Top of Data listing
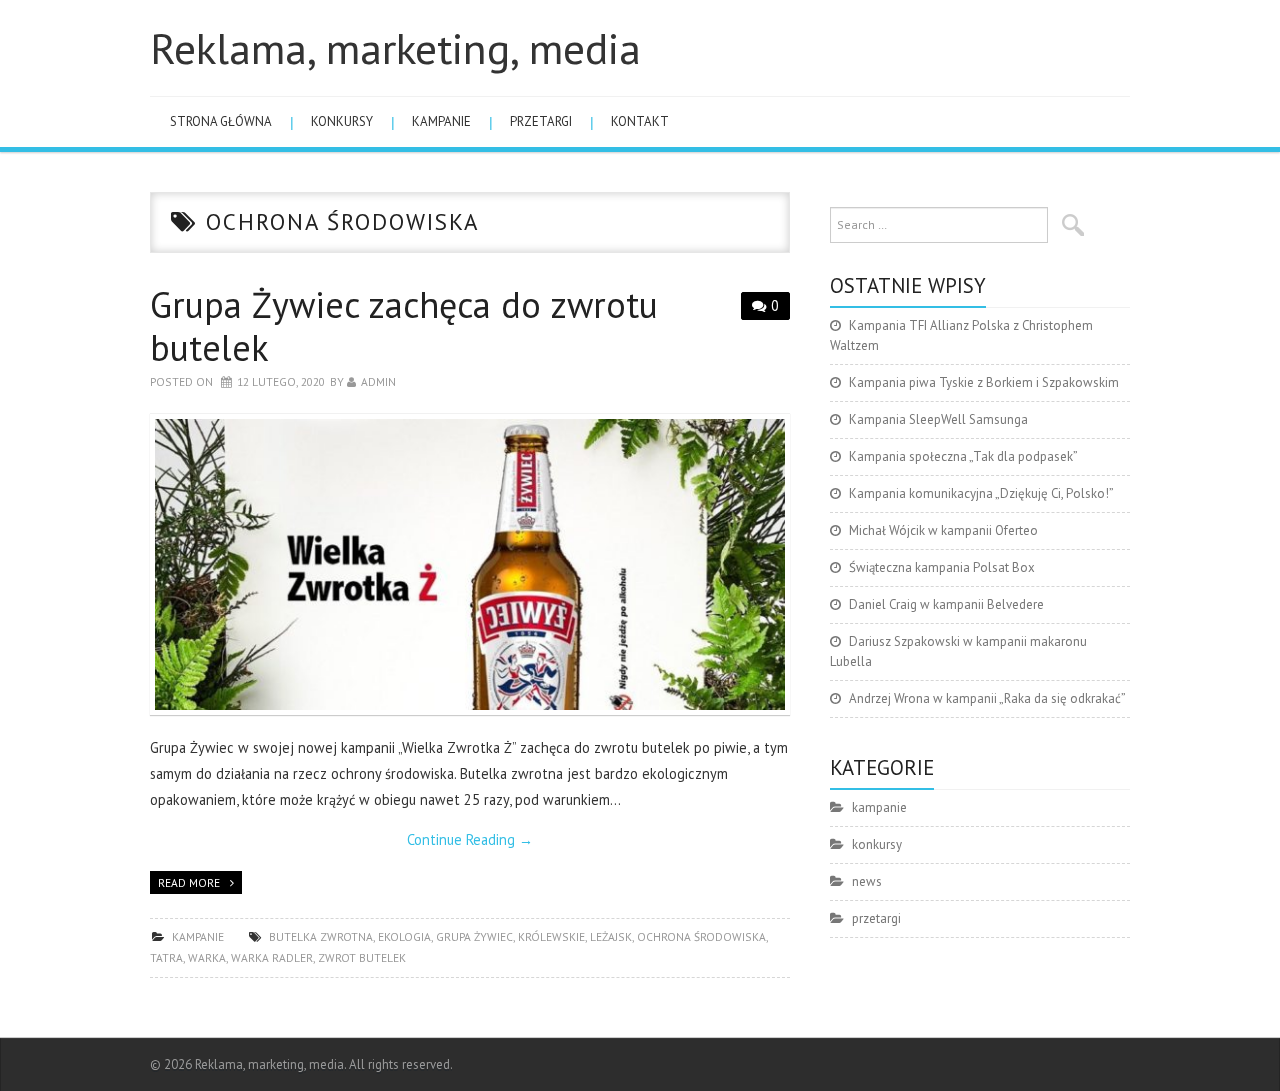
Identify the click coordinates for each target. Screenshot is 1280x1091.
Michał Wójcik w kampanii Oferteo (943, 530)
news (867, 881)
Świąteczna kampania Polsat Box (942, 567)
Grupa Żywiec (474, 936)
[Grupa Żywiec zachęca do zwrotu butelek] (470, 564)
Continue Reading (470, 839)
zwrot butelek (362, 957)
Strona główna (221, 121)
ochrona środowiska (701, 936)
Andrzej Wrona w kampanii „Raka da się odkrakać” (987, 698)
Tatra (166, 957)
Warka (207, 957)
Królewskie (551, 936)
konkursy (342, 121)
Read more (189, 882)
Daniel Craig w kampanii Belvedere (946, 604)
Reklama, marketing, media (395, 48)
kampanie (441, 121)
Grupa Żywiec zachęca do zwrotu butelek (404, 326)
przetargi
Bottom of Data listing
**Task to carry out**
What lines in the entries above include the string "zachęca"? Return each one.

**Response below**
[Grupa Żywiec zachęca do zwrotu butelek] (470, 564)
Grupa Żywiec zachęca do zwrotu butelek (404, 326)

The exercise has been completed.